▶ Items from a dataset
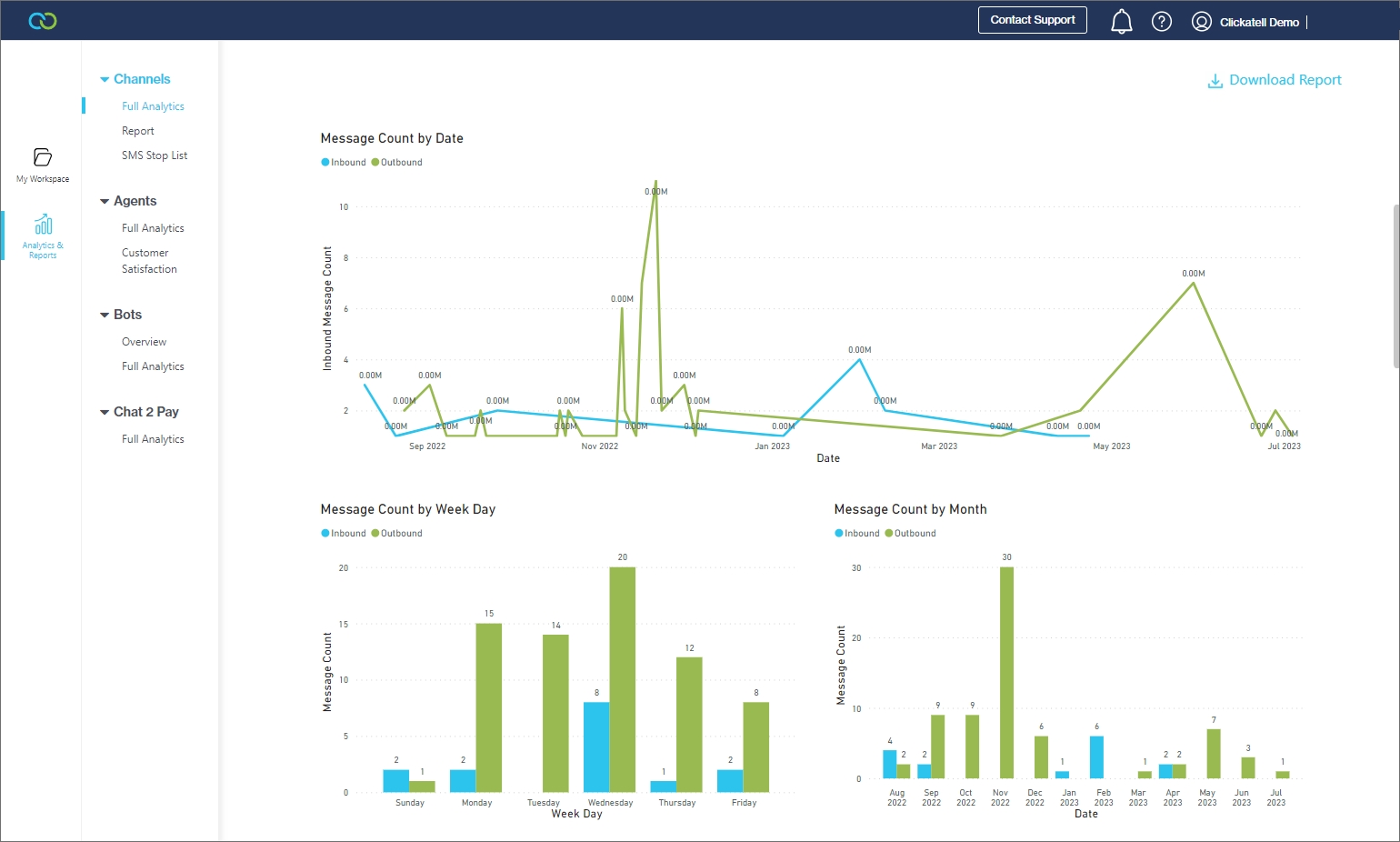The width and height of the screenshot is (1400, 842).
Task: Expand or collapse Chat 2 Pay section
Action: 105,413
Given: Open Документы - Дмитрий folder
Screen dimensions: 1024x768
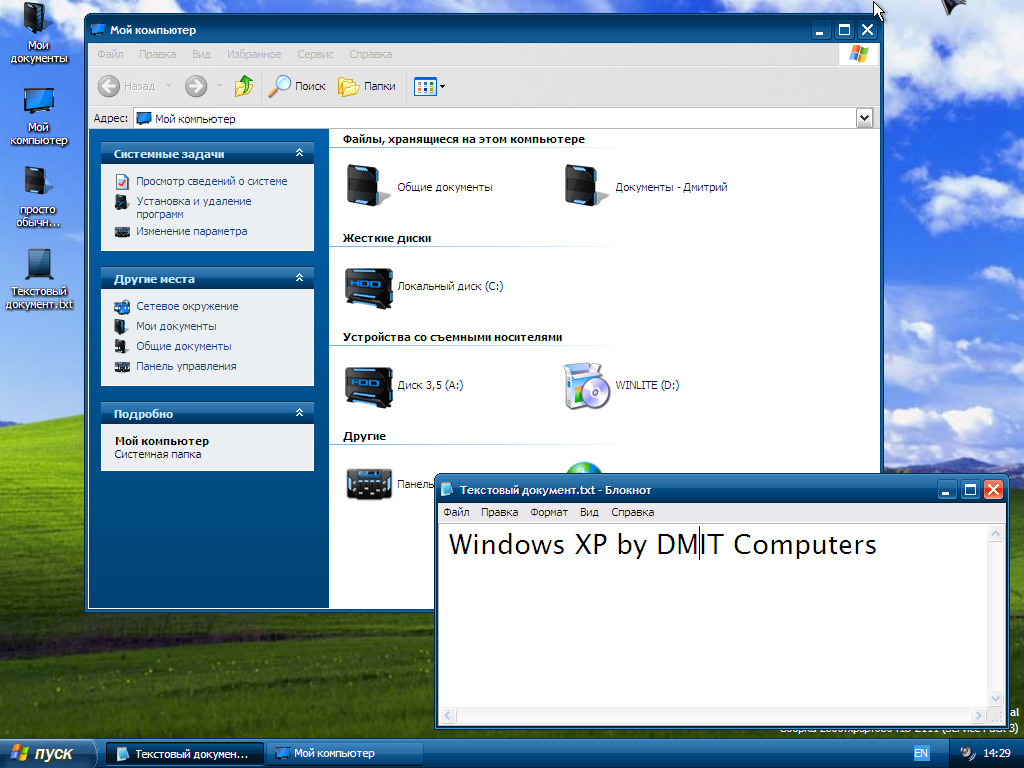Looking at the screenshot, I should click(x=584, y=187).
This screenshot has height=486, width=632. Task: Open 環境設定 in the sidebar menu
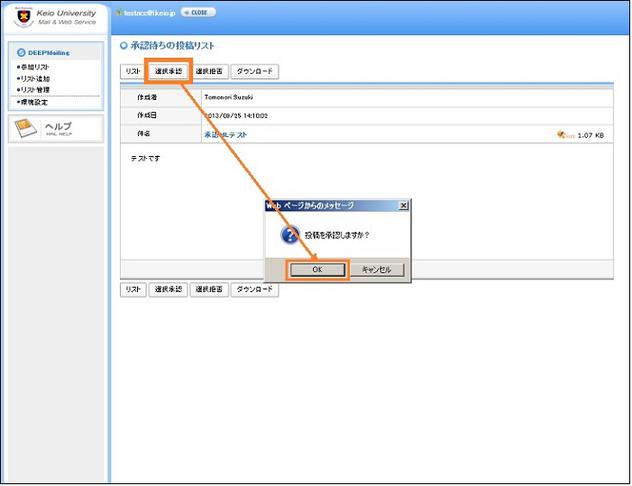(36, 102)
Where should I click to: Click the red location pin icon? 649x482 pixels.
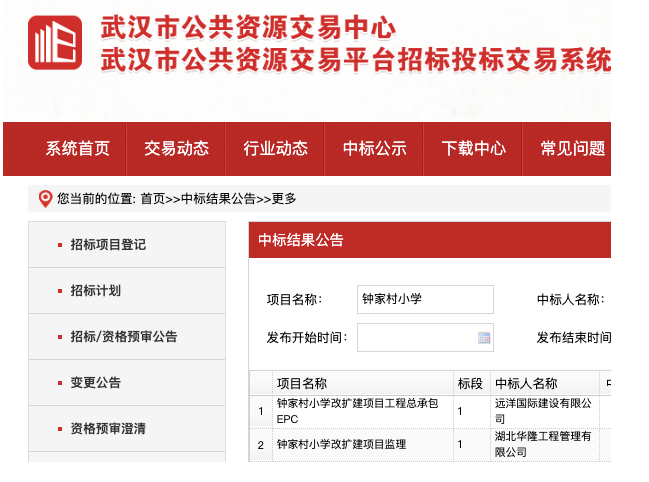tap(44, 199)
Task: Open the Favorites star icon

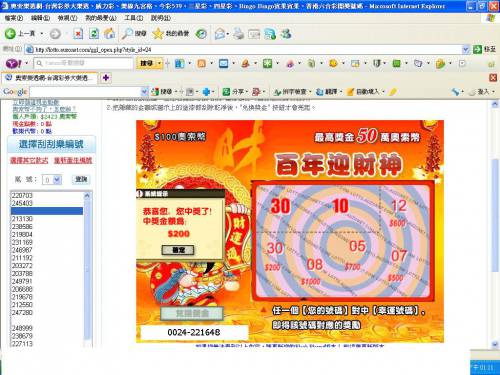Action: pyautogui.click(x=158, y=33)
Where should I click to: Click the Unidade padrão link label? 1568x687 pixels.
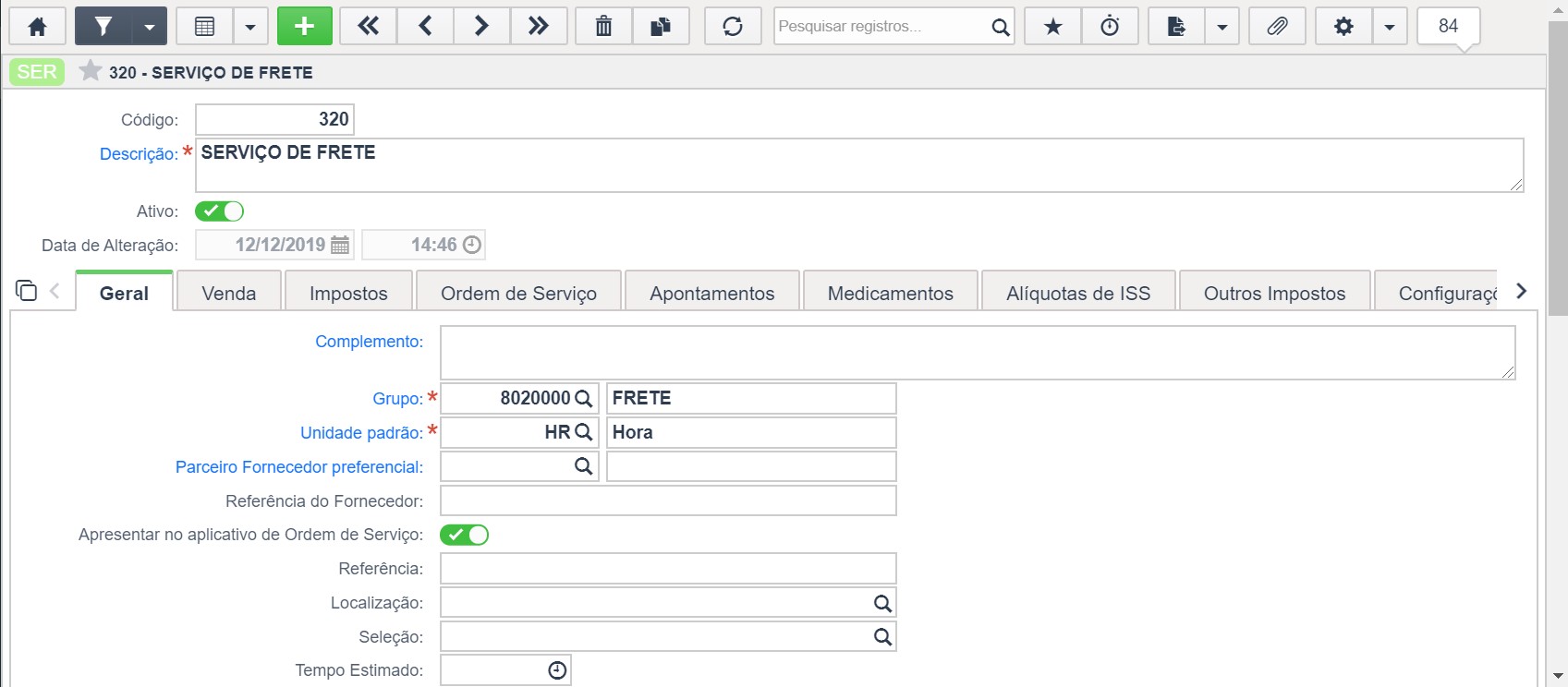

▶ Exercise description
Skip the pictures. Return exactly the lines from the one containing "Given: Open Документы - Дмитрий folder" through the end of the data above, both included, and nothing besides.

▶ Final answer
Given: Open Документы - Дмитрий folder
Screen dimensions: 1024x768
Looking at the screenshot, I should click(x=584, y=187).
This screenshot has height=486, width=632. Task: Open 環境設定 in the sidebar menu
(36, 102)
Where should I click to: Click the red location pin icon? 649x482 pixels.
tap(44, 199)
Task: Open the Favorites star icon

Action: pyautogui.click(x=158, y=33)
Where should I click to: Click the Unidade padrão link label? 1568x687 pixels.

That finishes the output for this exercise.